Sunday, September 30, 2007

I Love an Adams and I Don't Mean a Beer
















All the news that's fit to print from Quincy, Mass.

1. Inside the JFK Library. Notice the plane landing at Logan Airport

2. The Presidential seal

3. John Adams birthplace (upper right hand window) in Quincy Mass

4. Gotta Go Girls outside the Adams 1870 library.

5. The Old House

6. Statue of Abigail and her son John Quincy

7. Congregational Church in Quincy.



This was really a presidential day! We headed out to southern Boston and the University of Massachusetts campus where the JFK Library and Museum are located. It is a beautiful building designed by I.M. Pei and is located right on the water. All the artifacts are very interesting and Jackie and the special talents she brought to the presidency in the form of the arts is prominantly featured. There were also very somber moments of the Cuban Missle Crisis and the assasination. It was our first Presidential Library and the next will be Hyde Park.


From there we got back on the expressway and went to the next exit and got off! Distances really surprise us. We finally found the visitor Center for Adams National Historical Park after driving by it several times!
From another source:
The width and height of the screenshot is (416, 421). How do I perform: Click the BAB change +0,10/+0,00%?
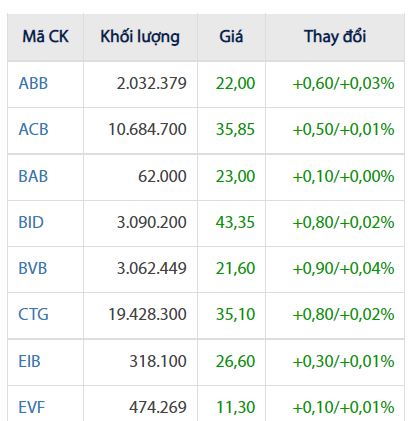click(x=343, y=176)
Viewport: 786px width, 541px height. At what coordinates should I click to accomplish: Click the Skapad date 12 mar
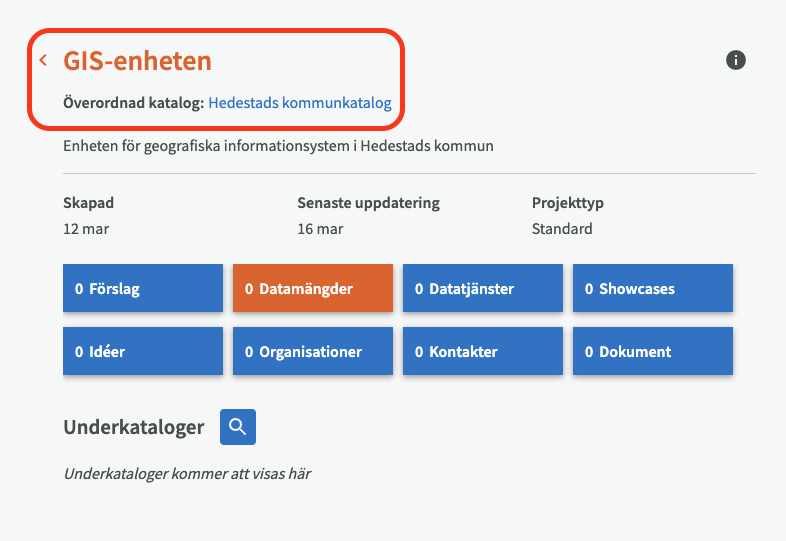tap(86, 229)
We found that the last tour of the day was about to start and we hopped on it. We were taken by trolly to the site where John and his son John Quincy were born and lived at various times. We learned a great deal from the ranger who led us through the two houses.


Then it was back on the trolly and a ride up the hill (all of this is surrounded by streets and houses of Quincy) to visit the Old House. It seems that John Adams and his descendants lived in this house up to the 1920's when it was given to the U.S. Government for everyone to enjoy and learn from. At the house we had a wonderful young ranger who was very knowledgable and since the Gotta Go Girls were the only ones on the tour we had a chance to chat, share stories and ask a million questions. It was very moving seeing the room furnished with the original desk where John wrote many important documents, the chair where he was sitting when he suffered a stroke on July 4, 1826, and the bedroom and bed where Abigail died of typhoid fever. It really made him a real person along with Abigail, John Quincy and the rest of the family.
We ended the tour in the library which is housed in a different building. We kept trying to imagine the houses surrounded by rolling farmland and not a crowded neighborhood. It was very interesting and we were dripping history when we finished. Walked to the Congregational Church where John, John Quincy and their wives are all buried.
Then it was back into the car and armed with maps and a wing and a prayer we headed back to Wellsley. As I navigated carefully the reverse directions I gave Judi the wrong instructions and the next thing we know we are tearing through the Big Dig and driving under the city of Boston. The idea all along was to drive but skirt the chaotic driving of downtown. Aghhhhhh!!!!! I fell all over myself apologizing but was able to lead us out of the maze and cirlcle around and finally get going in the right direction. And I had to give up drinking! We are headed in the general direction tomorrow and perhaps we should take a cab! Cost us a few hundred dollars? Would be cheaper than the therapy we are all going to need when we finish this trip. I kept moaning for the good old days in Montana! Ahhhhh, lovely Montana with all the straight roads and no traffic!
Susan and Bob were waiting for us with some cookies and Desperate Housewives ready to begin. Ahhhhhhh!!!! Off to Plymouth and Cape Cod tomorrow for a day trip and then we will be moving on down the road on Tuesday. Love it here in Wellsley but don't want to wear out our welcom
Happy third anniversary, Matt and Ferda. Goodnight from the Gotta Go Girls.